You’ll find these in vegetables or grains, which your dog can eat as long as they’re cooked. Dogs are great at digesting starches, which means they can get a lot of energy from these foods. However, too many carbs can lead to obesity. While veggies can account for up to 50 percent of their diet, starches should only make up 10 percent of their diet.
Found in vegetables and grains, fiber is great for a healthy digestive tract and bringing balance to your dog’s blood sugar levels.
Vitamins and Minerals :
Dogs get the vast majority of their vitamins from the meat and veggies in their diets. However, adding all-natural dog supplements to the mix will ensure your pup gets all the nutrients they need.
Tips to Ensure Proper Food Intake and Healthy Weight
It’s easy to get into a routine for your dog to feed them according to their age, breed, and weight. While this can be helpful when it comes to shedding pounds or maintaining a healthy body mass index (BMI), you’ll still want to check in with your vet and adjust accordingly.
Number of Meals Per Day
While having a lot of certain nutrients can be beneficial, it’s important to remember that too much of a good thing isn’t such great news. For example, some homemade dog food recipes include lots of veggies, but too many may lead to gas and bloating. While it’s not the end of the world for your pup, it’s also not the most pleasant experience for them to deal with. As such, feeding your dog twice a day is often best to avoid this issue or any other related to having too much food at once.
Another way to ensure your dog stays healthy is to watch their portion size. At first, you may give your pup more than you think they should have but could soon find out that the meal sizes you used were too large when they start rounding out and packing on the pounds. Portion sizes will also change according to the proteins and fats you use, so what works today for an amount may not be tomorrow.
Keep It Interesting
By switching up the ingredients in your dog’s food, you can help them stay engaged and interested in their food and mealtime.
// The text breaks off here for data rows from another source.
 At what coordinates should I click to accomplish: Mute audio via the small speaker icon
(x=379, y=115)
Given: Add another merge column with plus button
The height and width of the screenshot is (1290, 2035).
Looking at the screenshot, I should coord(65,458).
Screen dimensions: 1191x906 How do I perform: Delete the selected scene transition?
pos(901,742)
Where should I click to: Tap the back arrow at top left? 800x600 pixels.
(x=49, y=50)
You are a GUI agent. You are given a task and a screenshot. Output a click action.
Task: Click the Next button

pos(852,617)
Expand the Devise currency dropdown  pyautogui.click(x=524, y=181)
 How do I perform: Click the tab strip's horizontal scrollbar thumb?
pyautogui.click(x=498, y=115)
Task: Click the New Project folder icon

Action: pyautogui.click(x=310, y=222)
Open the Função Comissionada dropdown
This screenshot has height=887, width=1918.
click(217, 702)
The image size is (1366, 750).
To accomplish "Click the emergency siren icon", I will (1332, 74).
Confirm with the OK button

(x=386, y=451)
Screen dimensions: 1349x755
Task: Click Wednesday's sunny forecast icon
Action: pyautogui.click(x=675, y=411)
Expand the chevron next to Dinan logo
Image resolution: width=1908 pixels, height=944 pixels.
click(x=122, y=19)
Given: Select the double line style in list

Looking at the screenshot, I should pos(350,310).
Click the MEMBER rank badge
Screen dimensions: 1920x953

In addition, rotating between protein sources helps avoid getting sick of any kind. And if you mix up a batch only to find your dog doesn’t like certain ingredients, try mixing in another tried and tested favorite.
It might be tempting to use sub-par ingredients to save a little, but if you do, your dog’s health could suffer as a result. Always give your dog the best food quality you can get your hands on.
Work with a Professional
Our last tip is possibly the most important of all, and that’s to work with a vet or qualified animal nutritionist when crafting your dog’s new diet. This way, you can get everything right, including the proper ingredients and portion sizes.
By taking care of your dog’s needs from a nutritional perspective, you can give them a better quality of life and ensure they stay healthy for as long as possible.